Work required:
The answer must be the complete listing, copied exactly.

Data extract:
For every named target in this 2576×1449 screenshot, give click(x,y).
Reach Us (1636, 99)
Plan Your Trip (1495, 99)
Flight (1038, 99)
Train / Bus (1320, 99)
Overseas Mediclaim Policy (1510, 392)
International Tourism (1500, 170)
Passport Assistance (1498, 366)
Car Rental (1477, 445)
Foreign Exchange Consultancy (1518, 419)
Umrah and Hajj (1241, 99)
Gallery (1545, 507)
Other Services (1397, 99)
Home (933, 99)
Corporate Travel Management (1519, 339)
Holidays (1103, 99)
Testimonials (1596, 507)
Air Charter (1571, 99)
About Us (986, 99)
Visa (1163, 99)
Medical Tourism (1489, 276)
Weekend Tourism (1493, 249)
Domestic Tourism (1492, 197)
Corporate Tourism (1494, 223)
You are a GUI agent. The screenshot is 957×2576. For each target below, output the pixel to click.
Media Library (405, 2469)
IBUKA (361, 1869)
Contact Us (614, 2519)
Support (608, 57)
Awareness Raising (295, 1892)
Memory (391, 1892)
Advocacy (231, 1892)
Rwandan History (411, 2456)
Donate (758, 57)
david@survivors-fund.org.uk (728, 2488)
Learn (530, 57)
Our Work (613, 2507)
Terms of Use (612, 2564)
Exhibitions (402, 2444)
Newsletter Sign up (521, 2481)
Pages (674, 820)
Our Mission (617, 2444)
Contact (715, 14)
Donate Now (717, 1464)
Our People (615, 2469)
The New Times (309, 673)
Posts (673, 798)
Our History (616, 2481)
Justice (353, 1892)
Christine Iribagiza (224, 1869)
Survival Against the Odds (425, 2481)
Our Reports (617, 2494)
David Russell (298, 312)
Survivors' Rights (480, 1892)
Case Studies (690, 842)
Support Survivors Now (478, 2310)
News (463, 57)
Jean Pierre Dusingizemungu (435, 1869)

Result for this exercise:
For every named target in this 2576×1449 screenshot, give click(x,y).
Reach Us (1636, 99)
Plan Your Trip (1495, 99)
Flight (1038, 99)
Train / Bus (1320, 99)
Overseas Mediclaim Policy (1510, 392)
International Tourism (1500, 170)
Passport Assistance (1498, 366)
Car Rental (1477, 445)
Foreign Exchange Consultancy (1518, 419)
Umrah and Hajj (1241, 99)
Gallery (1545, 507)
Other Services (1397, 99)
Home (933, 99)
Corporate Travel Management (1519, 339)
Holidays (1103, 99)
Testimonials (1596, 507)
Air Charter (1571, 99)
About Us (986, 99)
Visa (1163, 99)
Medical Tourism (1489, 276)
Weekend Tourism (1493, 249)
Domestic Tourism (1492, 197)
Corporate Tourism (1494, 223)
You are a GUI agent. The screenshot is 957×2576. For each target below, output the pixel to click.
Media Library (405, 2469)
IBUKA (361, 1869)
Contact Us (614, 2519)
Support (608, 57)
Awareness Raising (295, 1892)
Memory (391, 1892)
Advocacy (231, 1892)
Rwandan History (411, 2456)
Donate (758, 57)
david@survivors-fund.org.uk (728, 2488)
Learn (530, 57)
Our Work (613, 2507)
Terms of Use (612, 2564)
Exhibitions (402, 2444)
Newsletter Sign up (521, 2481)
Pages (674, 820)
Our Mission (617, 2444)
Contact (715, 14)
Donate Now (717, 1464)
Our People (615, 2469)
The New Times (309, 673)
Posts (673, 798)
Our History (616, 2481)
Justice (353, 1892)
Christine Iribagiza (224, 1869)
Survival Against the Odds (425, 2481)
Our Reports (617, 2494)
David Russell (298, 312)
Survivors' Rights (480, 1892)
Case Studies (690, 842)
Support Survivors Now (478, 2310)
News (463, 57)
Jean Pierre Dusingizemungu (435, 1869)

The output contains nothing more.